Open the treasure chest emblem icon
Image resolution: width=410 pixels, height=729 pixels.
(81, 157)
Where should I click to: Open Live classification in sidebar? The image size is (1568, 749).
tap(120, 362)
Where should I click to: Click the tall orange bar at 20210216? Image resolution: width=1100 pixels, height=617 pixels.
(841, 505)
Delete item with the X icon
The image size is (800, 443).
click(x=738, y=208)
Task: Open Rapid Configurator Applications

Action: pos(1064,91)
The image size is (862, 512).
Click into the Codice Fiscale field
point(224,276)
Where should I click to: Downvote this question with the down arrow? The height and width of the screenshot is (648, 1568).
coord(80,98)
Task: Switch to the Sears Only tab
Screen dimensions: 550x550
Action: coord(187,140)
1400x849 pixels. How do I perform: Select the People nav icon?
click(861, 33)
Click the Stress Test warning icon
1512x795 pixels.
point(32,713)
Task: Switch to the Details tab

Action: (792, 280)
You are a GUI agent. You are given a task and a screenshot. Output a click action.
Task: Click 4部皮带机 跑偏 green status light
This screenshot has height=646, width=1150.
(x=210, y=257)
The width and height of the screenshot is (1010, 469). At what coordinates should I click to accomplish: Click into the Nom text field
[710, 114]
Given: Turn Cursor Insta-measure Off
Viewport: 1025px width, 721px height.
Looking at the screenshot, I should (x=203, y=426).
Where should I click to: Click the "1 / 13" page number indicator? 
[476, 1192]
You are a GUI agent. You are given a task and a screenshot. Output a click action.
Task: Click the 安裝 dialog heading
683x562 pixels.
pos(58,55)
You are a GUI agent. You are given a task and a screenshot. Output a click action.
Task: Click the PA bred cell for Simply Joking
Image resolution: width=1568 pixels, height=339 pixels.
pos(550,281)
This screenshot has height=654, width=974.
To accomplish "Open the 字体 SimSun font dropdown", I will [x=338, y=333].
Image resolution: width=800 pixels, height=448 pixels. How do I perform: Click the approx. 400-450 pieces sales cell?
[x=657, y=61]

____

Problem details - Every line above must be reproduced exactly as it stands.

Your response -
Open the treasure chest emblem icon
Image resolution: width=410 pixels, height=729 pixels.
(81, 157)
Where should I click to: Open Live classification in sidebar? The image size is (1568, 749).
tap(120, 362)
Where should I click to: Click the tall orange bar at 20210216? Image resolution: width=1100 pixels, height=617 pixels.
(841, 505)
Delete item with the X icon
The image size is (800, 443).
click(x=738, y=208)
Task: Open Rapid Configurator Applications

Action: pos(1064,91)
The image size is (862, 512).
Click into the Codice Fiscale field
point(224,276)
Where should I click to: Downvote this question with the down arrow? The height and width of the screenshot is (648, 1568).
coord(80,98)
Task: Switch to the Sears Only tab
Screen dimensions: 550x550
Action: coord(187,140)
1400x849 pixels. How do I perform: Select the People nav icon?
click(861, 33)
Click the Stress Test warning icon
1512x795 pixels.
point(32,713)
Task: Switch to the Details tab

Action: (792, 280)
You are a GUI agent. You are given a task and a screenshot. Output a click action.
Task: Click 4部皮带机 跑偏 green status light
This screenshot has height=646, width=1150.
(x=210, y=257)
The width and height of the screenshot is (1010, 469). At what coordinates should I click to accomplish: Click into the Nom text field
[710, 114]
Given: Turn Cursor Insta-measure Off
Viewport: 1025px width, 721px height.
Looking at the screenshot, I should (x=203, y=426).
Where should I click to: Click the "1 / 13" page number indicator? 
[476, 1192]
You are a GUI agent. You are given a task and a screenshot. Output a click action.
Task: Click the 安裝 dialog heading
683x562 pixels.
pos(58,55)
You are a GUI agent. You are given a task and a screenshot. Output a click action.
Task: Click the PA bred cell for Simply Joking
Image resolution: width=1568 pixels, height=339 pixels.
pos(550,281)
This screenshot has height=654, width=974.
To accomplish "Open the 字体 SimSun font dropdown", I will [x=338, y=333].
Image resolution: width=800 pixels, height=448 pixels. How do I perform: Click the approx. 400-450 pieces sales cell?
[x=657, y=61]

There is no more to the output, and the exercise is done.